2. In addition to not being able to pay your hardship withdrawal back into your account, the tax code prevents you from rolling the money over into another plan or an IRA.

3. Before taking a hardship withdrawal, you will have to provide evidence that there is an immediate need for the withdrawal. Specifically, you will be required to show that withdrawing the money from your account is the only means by which you can alleviate your financial need.

4. The 20% mandatory withholding requirement no longer applies to hardship distributions. However, if you take a hardship distribution before attaining the age of 59 ½, the amount that you take out will be subject to a 10% excise, or “penalty” tax. The IRS imposes this rule to discourage people from taking money out of their retirement accounts early and thus evading the purpose of the account- namely, for retirement.

5. There is a $50 fee to the Local 22 Annuity for processing a hardship applicaton.

6. You must be requesting a minimum of $500.00 in order to apply for a hardship distribution. This requirement is in place to prevent unnecessary administrative costs associated with the processing of hardship applications for small amounts.

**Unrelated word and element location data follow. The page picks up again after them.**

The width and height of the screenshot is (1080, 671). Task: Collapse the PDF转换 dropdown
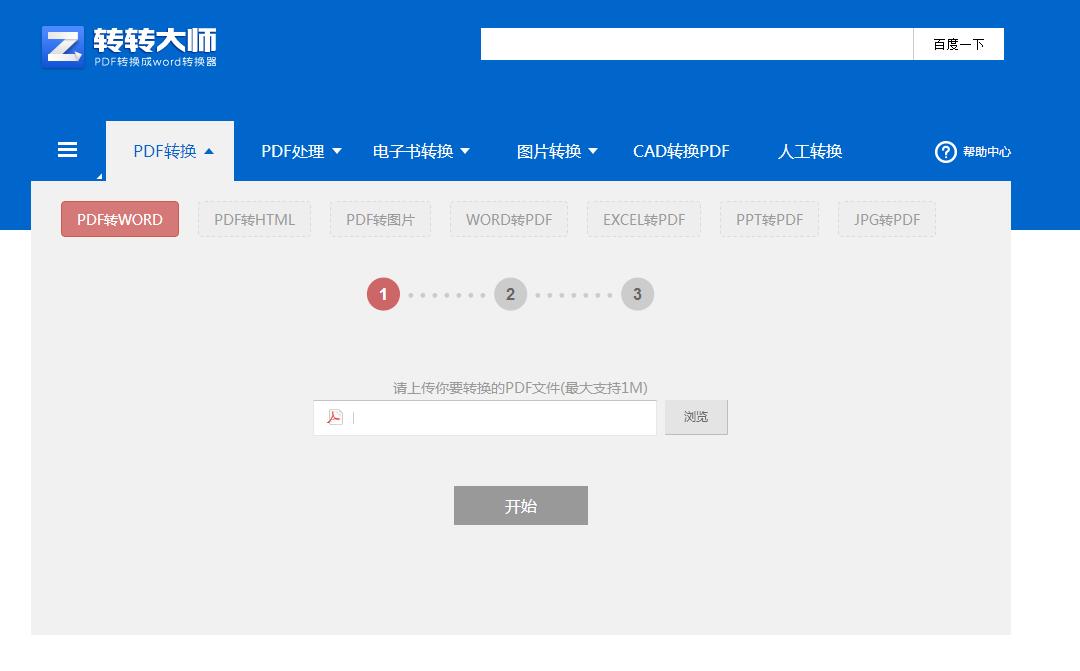(x=169, y=150)
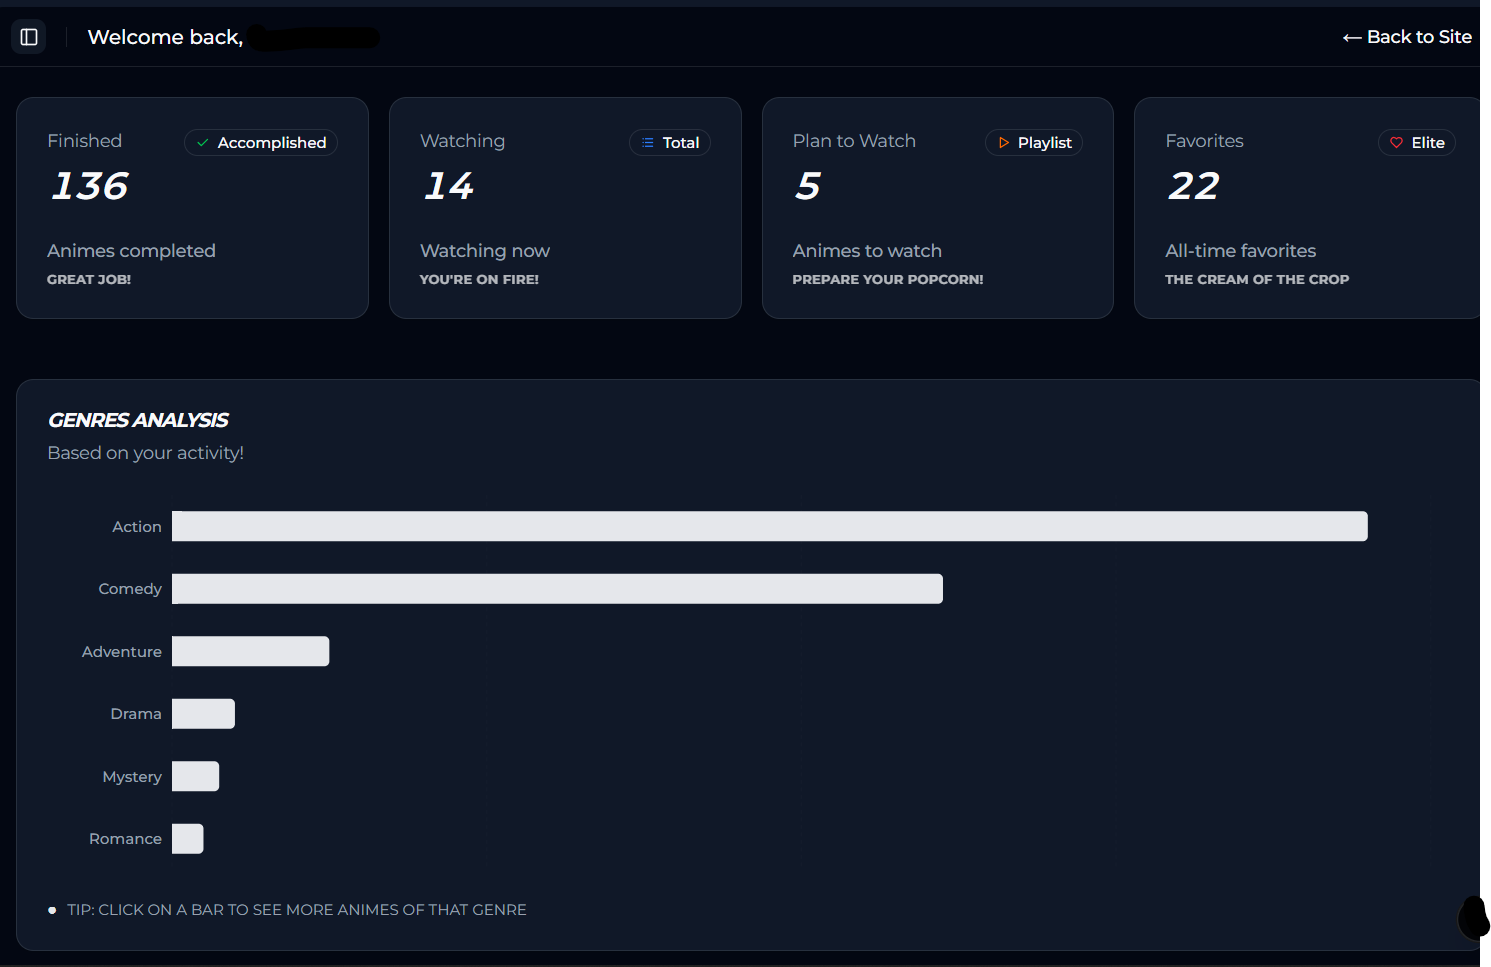Click the Action genre bar
Screen dimensions: 1491x967
point(770,526)
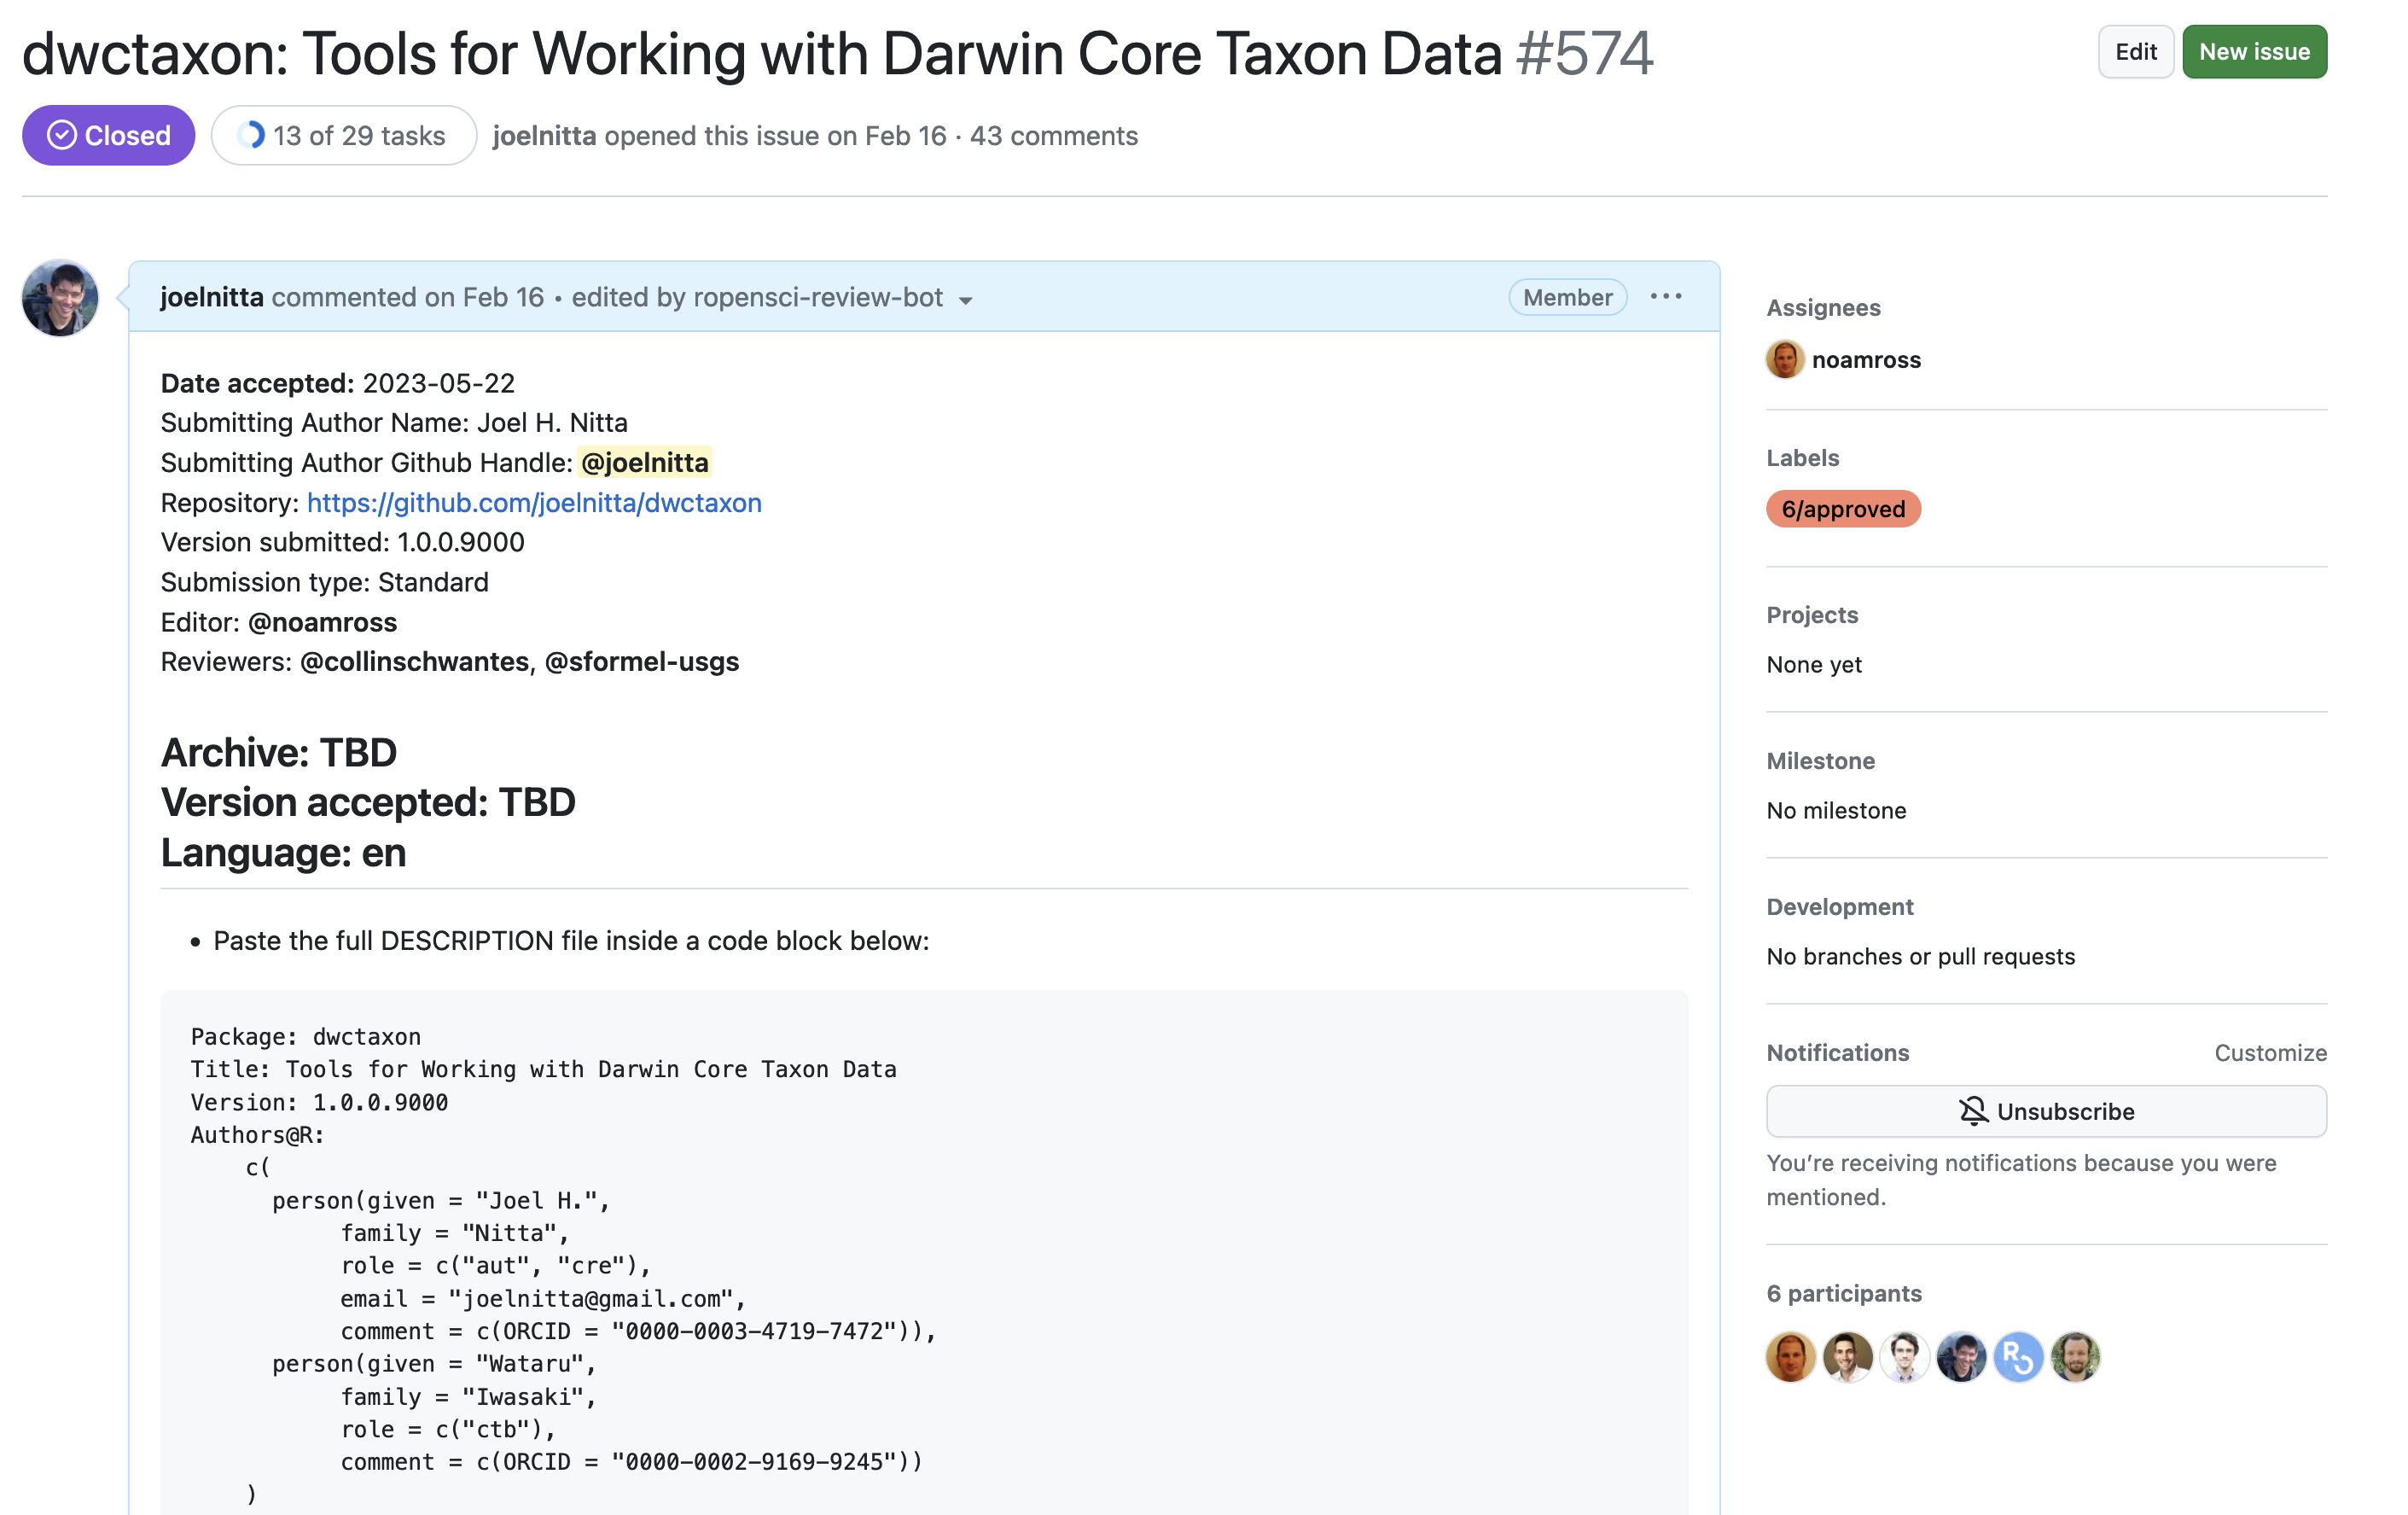Viewport: 2408px width, 1515px height.
Task: Click the last participant avatar
Action: coord(2075,1357)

7. The amount of your distribution may be increased to cover amounts necessary to pay for any federal, state, or local income taxes or penalties reasonably anticipated to result from the distribution. To get this extra monetary amount, you must affirmatively elect to have your distribution “grossed up” to cover these taxes and/or penalties.

8. It is important to note that when you take money of your account in the form of a hardship distribution, it becomes taxable income and thus you lose the tax benefits of having it in your account. You must report the amount of your distribution on your federal and state income taxes.

The specifics of the remainder of the distributions are outlined in the Annuity Fund Summary Plan Description. Be certain to keep beneficiary cards current.